A common question among Cortex newbies is “how does the magic system work in Cortex?”  It’s a reasonable question coming from a context where most games have a spell list or a clever way of spending mana points or whatever.

But Cortex, of course, doesn’t have any of that.  There is no magic system packaged in the Cortex Prime Handbook.  No spell list, no mana budget, et cetera.  This might seem like a huge oversight.  Everybody loves magic, why not include it?

There are many potential and valid answers to that question, but because this is a rant, I’m going to go hard with the most excessive answer, and it’s this: 

Cortex doesn’t have a magic system because all of Cortex is magic.

Most games lean hard into “realistic” simulation-heavy mechanics for their core rules (or participate in an ever-evolving mass delusion of what is and is not realistic, but that’s another rant).  Point being, the magic rules of those games often step outside of the nitty-gritty realism simulator and allow the magic user to get a little flexible with reality: conjure stuff out of nowhere (fireball!), make connections between disparate things (stepping through mirrors), reveal that something that looks innocuous (short birch wand) is in fact a powerful tool (pew pew more fireballs!).
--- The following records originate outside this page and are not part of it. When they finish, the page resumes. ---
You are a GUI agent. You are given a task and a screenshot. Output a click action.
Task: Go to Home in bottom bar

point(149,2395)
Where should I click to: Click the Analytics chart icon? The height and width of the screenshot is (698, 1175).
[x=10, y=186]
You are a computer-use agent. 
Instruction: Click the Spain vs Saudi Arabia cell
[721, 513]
And all of those things?  They’re how Cortex already works.  You can conjure up that crowbar out of nowhere by spending a plot point.  You can make connections between that stampeding rhinoceros you’re facing down and your childhood on a South Dakota ranch where your family bred horses.  The dice might reveal that your innocuous d4 in the skill you never trained in rolled the 4 that you used in your total to beat the difficulty.
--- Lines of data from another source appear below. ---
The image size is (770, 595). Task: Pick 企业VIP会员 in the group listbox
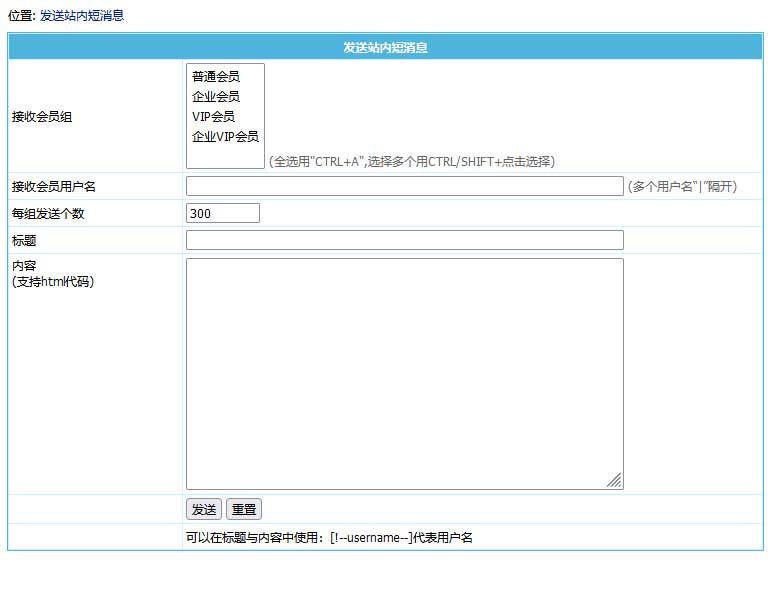point(225,137)
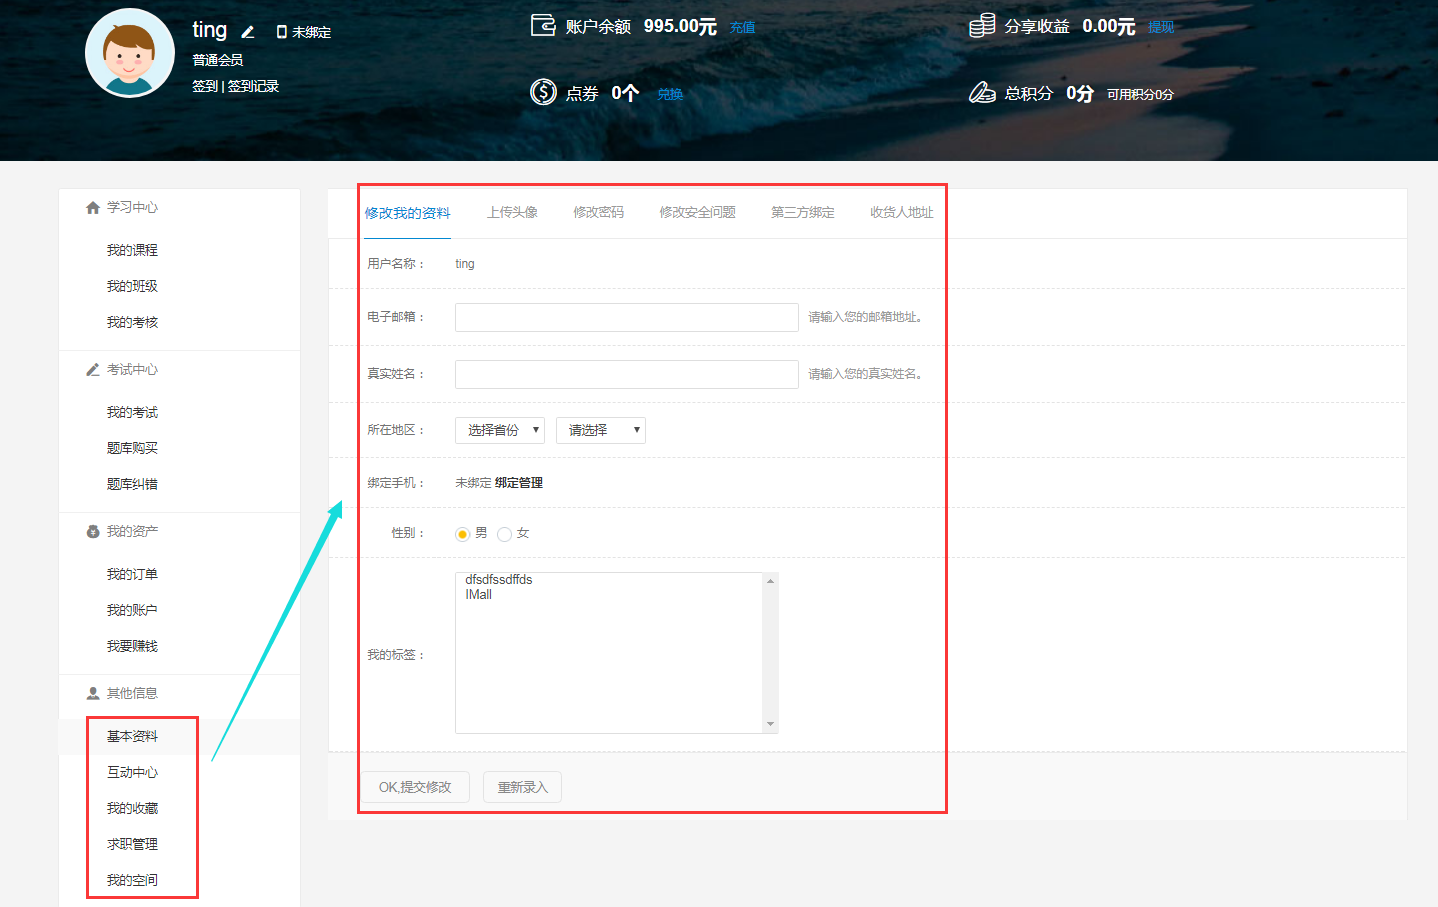Click the pencil icon beside 考试中心
Image resolution: width=1438 pixels, height=907 pixels.
tap(93, 370)

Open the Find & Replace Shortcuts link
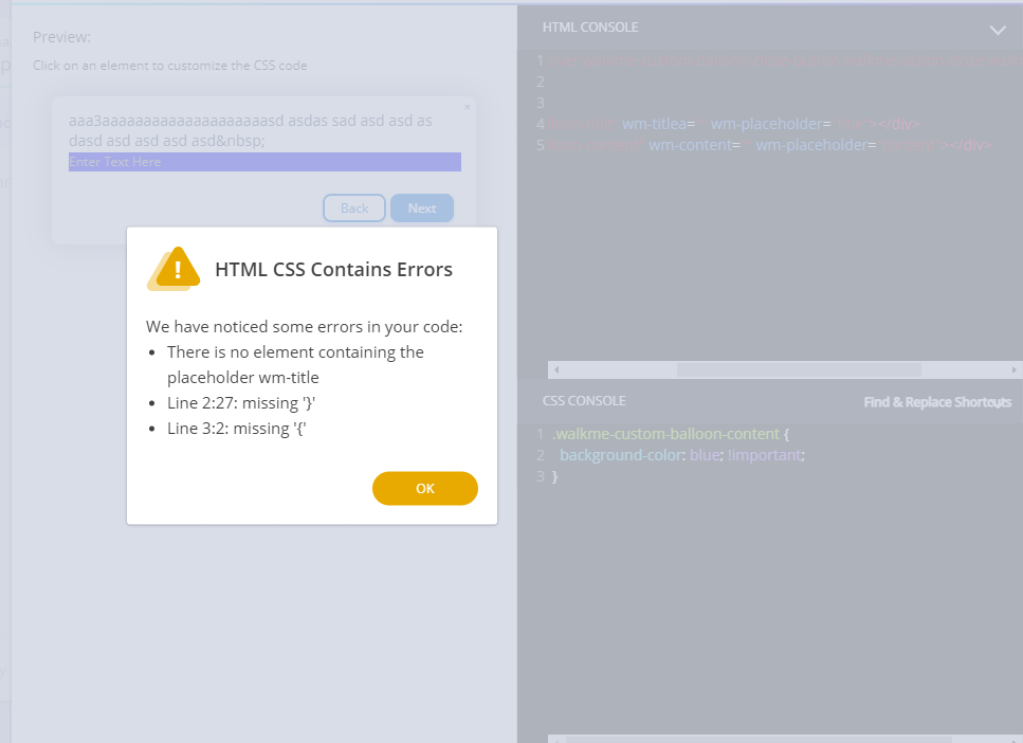tap(937, 402)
And what that means is that Cortex doesn’t need a separate system for magic, because the core mechanics already operate on magical thinking—or in other words, on narrative principles.

You can build a typical mage character simply by giving them a distinction like Mage.  (You’ll get more mileage out of Fire Mage or Initiate of the Arcane Mysterium, but that’s also another rant).  Then they can use the basic Cortex mechanics to do magic stuff, just like the character with the Thief distinction uses the basic mechanics to do thief stuff.
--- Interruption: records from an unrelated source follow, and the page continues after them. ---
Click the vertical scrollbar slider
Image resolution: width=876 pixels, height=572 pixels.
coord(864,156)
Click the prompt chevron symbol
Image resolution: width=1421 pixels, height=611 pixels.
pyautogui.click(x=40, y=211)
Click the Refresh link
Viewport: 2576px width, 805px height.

• Your mage can spend a plot point to conjure fireballs for chucking at enemies.

• Your mage can roll a dice pool to sorcerously connect two distant mirrors and step through them.

• Your mage can wield a Fireball Wand, either as a signature asset or as a regular asset they found/stole/made/whatever.

The magic rules are the core rules.

I suspect some readers may balk at the magic mirror example and worry about scope of power and that sort of thing.  That’s a valid concern!  But consider if you’d allow the tank character to plow through a wall to escape the scene.  Or if the thief character might leave a scene by shooting a grapple line up to the skylight.  Or any number of other examples.  Any character can make a “Get Out Of Here” roll; the mage just does so with magical flair.

And of course there’s nothing that says you can’t make an elaborate magic system for your Cortex game (I say as I look over at the other window where the Keystone Grimoire WIP sits glaring at me).  The thing to remember is that, rather than having to start at the ground floor, Cortex provides you with tons of tools already baked into the game.

So let’s make some magic!

So tell me: what kind of magic do you want in your game?